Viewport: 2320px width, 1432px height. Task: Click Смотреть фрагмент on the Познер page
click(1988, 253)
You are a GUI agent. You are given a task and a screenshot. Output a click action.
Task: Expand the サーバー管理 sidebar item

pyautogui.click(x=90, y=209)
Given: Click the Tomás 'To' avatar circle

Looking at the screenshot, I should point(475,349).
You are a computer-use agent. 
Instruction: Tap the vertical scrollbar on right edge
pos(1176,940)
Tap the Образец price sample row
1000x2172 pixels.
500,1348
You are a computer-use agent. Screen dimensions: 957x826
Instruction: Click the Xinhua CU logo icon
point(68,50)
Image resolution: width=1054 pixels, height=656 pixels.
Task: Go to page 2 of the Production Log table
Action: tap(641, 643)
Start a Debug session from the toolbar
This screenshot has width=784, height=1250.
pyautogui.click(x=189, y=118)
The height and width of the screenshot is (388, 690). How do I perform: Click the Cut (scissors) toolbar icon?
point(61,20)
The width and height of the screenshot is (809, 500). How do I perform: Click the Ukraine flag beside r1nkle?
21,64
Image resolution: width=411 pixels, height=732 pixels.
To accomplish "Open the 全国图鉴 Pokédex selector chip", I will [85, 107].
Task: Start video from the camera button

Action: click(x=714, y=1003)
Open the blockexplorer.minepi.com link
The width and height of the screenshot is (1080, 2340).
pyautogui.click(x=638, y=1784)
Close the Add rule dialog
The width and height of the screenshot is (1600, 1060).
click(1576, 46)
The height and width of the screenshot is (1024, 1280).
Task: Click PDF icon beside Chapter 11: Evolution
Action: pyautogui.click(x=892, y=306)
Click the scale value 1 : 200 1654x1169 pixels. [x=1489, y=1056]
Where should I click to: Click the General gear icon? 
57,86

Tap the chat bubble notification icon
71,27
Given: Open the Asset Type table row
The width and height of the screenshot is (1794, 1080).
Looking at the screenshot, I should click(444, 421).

→ **Task objective**
Reproduce all of the records above, swapping "toolbar" for "menu bar" and keeping everything else the same.

→ **Exercise result**
Viewport: 2320px width, 1432px height. Task: Click Смотреть фрагмент on the Познер page
click(1988, 253)
You are a GUI agent. You are given a task and a screenshot. Output a click action.
Task: Expand the サーバー管理 sidebar item

pyautogui.click(x=90, y=209)
Given: Click the Tomás 'To' avatar circle

Looking at the screenshot, I should point(475,349).
You are a computer-use agent. 
Instruction: Tap the vertical scrollbar on right edge
pos(1176,940)
Tap the Образец price sample row
1000x2172 pixels.
500,1348
You are a computer-use agent. Screen dimensions: 957x826
Instruction: Click the Xinhua CU logo icon
point(68,50)
Image resolution: width=1054 pixels, height=656 pixels.
Task: Go to page 2 of the Production Log table
Action: tap(641, 643)
Start a Debug session from the menu bar
This screenshot has width=784, height=1250.
pyautogui.click(x=189, y=118)
The height and width of the screenshot is (388, 690). How do I perform: Click the Cut (scissors) menu bar icon?
point(61,20)
The width and height of the screenshot is (809, 500). How do I perform: Click the Ukraine flag beside r1nkle?
21,64
Image resolution: width=411 pixels, height=732 pixels.
To accomplish "Open the 全国图鉴 Pokédex selector chip", I will [85, 107].
Task: Start video from the camera button

Action: click(x=714, y=1003)
Open the blockexplorer.minepi.com link
The width and height of the screenshot is (1080, 2340).
pyautogui.click(x=638, y=1784)
Close the Add rule dialog
The width and height of the screenshot is (1600, 1060).
click(1576, 46)
The height and width of the screenshot is (1024, 1280).
Task: Click PDF icon beside Chapter 11: Evolution
Action: pyautogui.click(x=892, y=306)
Click the scale value 1 : 200 1654x1169 pixels. [x=1489, y=1056]
Where should I click to: Click the General gear icon? 
57,86

Tap the chat bubble notification icon
71,27
Given: Open the Asset Type table row
The width and height of the screenshot is (1794, 1080).
Looking at the screenshot, I should click(444, 421).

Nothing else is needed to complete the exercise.